|
From: | Adrian Robert |
Subject: | Re: fail on osx between 2/4/2009 and 2/5/2009 |
Date: | Tue, 17 Feb 2009 12:26:08 +0200 |
On Feb 16, 2009, at 2:33 AM, YAMAMOTO Mitsuharu wrote:
On Thu, 12 Feb 2009 20:42:42 +0200, Adrian Robert <address@hidden> said:When I first implemented the Cocoa font back-end, the list and match APIs were mainly based around the font-entity structure, which contained the following information:foundry, family, adstyle, registry, weight, slant, width, size, dpi, spacing, avgwidthBoth the list and match are designed to take a font spec and returns either font entities or a font entity. So the knowledge of font specs as well as font entities were necessary to implement them properly in the first place.
At the beginning of font.h, font-spec and font-entity are described as lists of properties, and then those properties are listed in font_property_index. There is one property, "FONT_EXTRA_INDEX", that serves as a kind of basket for various additional properties, that don't merit being "first class" (listed explicitly) for whatever reason. The doc says, "extra information of a font such as name, OpenType features, and language coverage".
At the time I was writing the NS backend (fall 2006) -- with only Handa-san's X impl and emacs's previous font-handling architecture to go by -- it wasn't clear to me that although some of these properties ("OpenType features" and "name") were not important for all back- ends, there were other "extra" properties, such as ":script" and friends, that were.
Display of characters in multiple scripts was handled by the existing emacs "fontset" structure. The "kludge" Yamamoto Mitsuharu refers to was designed to allow this mechanism to work under NS without the user or distributor needing to manually define a font set. It works reasonably well, judging by the HELLO screen. Of course, users / distributors always had the option to fall back to manual fontset definitions to get better results as in other emacsen.Also, the existence of script-representative-chars you used in the kludge implies there were already some mechanisms such as the :script property in the font specs for selecting appropriate fonts without needing manual definition of fontsets. You could have noticed that if you read the implementations of other font backend drivers.

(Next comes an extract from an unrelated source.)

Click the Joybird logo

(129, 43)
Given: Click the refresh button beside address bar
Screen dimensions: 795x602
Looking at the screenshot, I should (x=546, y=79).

The only other impl was the X one, and it was difficult to separate out from the code what was X-specific, and what was generally applicable for all backends. At the time I understood that emacs handled multiple scripts through explictly-defined fontsets. script- representative-chars was there, but didn't seem to be used for anything, and most of the X code seemed centered around low-level font glyph encoding schemes like the "'japanese-jisx0208" and "chinese-gb2312" that you use in your example, rather than scripts. NS does not expose font glyph encoding schemes to the developer.

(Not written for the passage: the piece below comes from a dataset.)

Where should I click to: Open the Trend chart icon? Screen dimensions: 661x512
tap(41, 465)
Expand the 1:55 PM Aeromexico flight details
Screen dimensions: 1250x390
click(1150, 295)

There were also the has_char() and encode_char() methods in the font backend driver API. These led me to think that the determination of whether a font was suitable for rendering a given script would be done automatically by the font backend common code (through calling these methods on representative characters). So I might not have been as persistent in tracking down things relating to ":script" as I might have been.

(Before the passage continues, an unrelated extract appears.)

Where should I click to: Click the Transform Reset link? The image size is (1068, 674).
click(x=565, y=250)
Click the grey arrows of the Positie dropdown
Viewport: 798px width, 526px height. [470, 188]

In general, you should consider/propose platform-independent ways of solving problems/adding features rather than doing that by adding platform-specific kludges, unless they are inherently platform-specific matters. Such kludges might be acceptable for unofficial distributions, but not for the official Emacs distribution,
I agree that platform-independent is better. However I did not have enough knowledge at the time of what Handa-san's full plans were, of how X fonts worked in Xft/Freetype, nor whether what I did under NS was possible under X. Nonetheless adding it was valuable because (a) it allowed users on one platform to benefit from automatically- generated fontsets, and (b) it COULD have inspired people who ARE familiar with other platforms to try implementing something like it themselves.
Allowing for some innovation around the edges on different platforms can help drive the entire application forward on all systems. Disallowing it, you have a situation where no one tries any new features, because they cannot themselves do them for all platforms. For example, the font backend system itself was started only on X. That brought some new functionality, but it also "caught X up" to functionality that had already been innovated on other platforms, such as antialiasing.
Anyway, I appreciate your recent criticism which has been helpful in improving the port, but it would be even nicer if you would help out with the code. ;-) Together we could make it better and hopefully satisfying all of your standards as well as mine and most importantly the needs of users.
You have expressed reservations because you feel the port tries to do things in a different way from the rest of emacs, but that is not really accurate. It would be counterproductive. As I've said before, the port aims for clean, clear code taking into account both other ports' approaches and the fact that Cocoa is an OO API. It's not always going to fit as well as Carbon or X, but it has been improving. Certainly my efforts over the past months have been to shift things rather towards using common approaches than away. It doesn't happen overnight with a codebase of that size, but it gets better, and your help would speed that process.